» Exercise:
Give the listing below again in full, exactly as written.

####################

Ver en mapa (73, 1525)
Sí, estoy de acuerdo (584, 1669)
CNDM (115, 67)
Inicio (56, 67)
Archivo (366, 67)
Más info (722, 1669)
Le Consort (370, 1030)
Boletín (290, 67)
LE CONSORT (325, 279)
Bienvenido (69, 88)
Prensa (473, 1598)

####################

» The answer:
Ver en mapa (73, 1525)
Sí, estoy de acuerdo (584, 1669)
CNDM (115, 67)
Inicio (56, 67)
Archivo (366, 67)
Más info (722, 1669)
Le Consort (370, 1030)
Boletín (290, 67)
LE CONSORT (325, 279)
Bienvenido (69, 88)
Prensa (473, 1598)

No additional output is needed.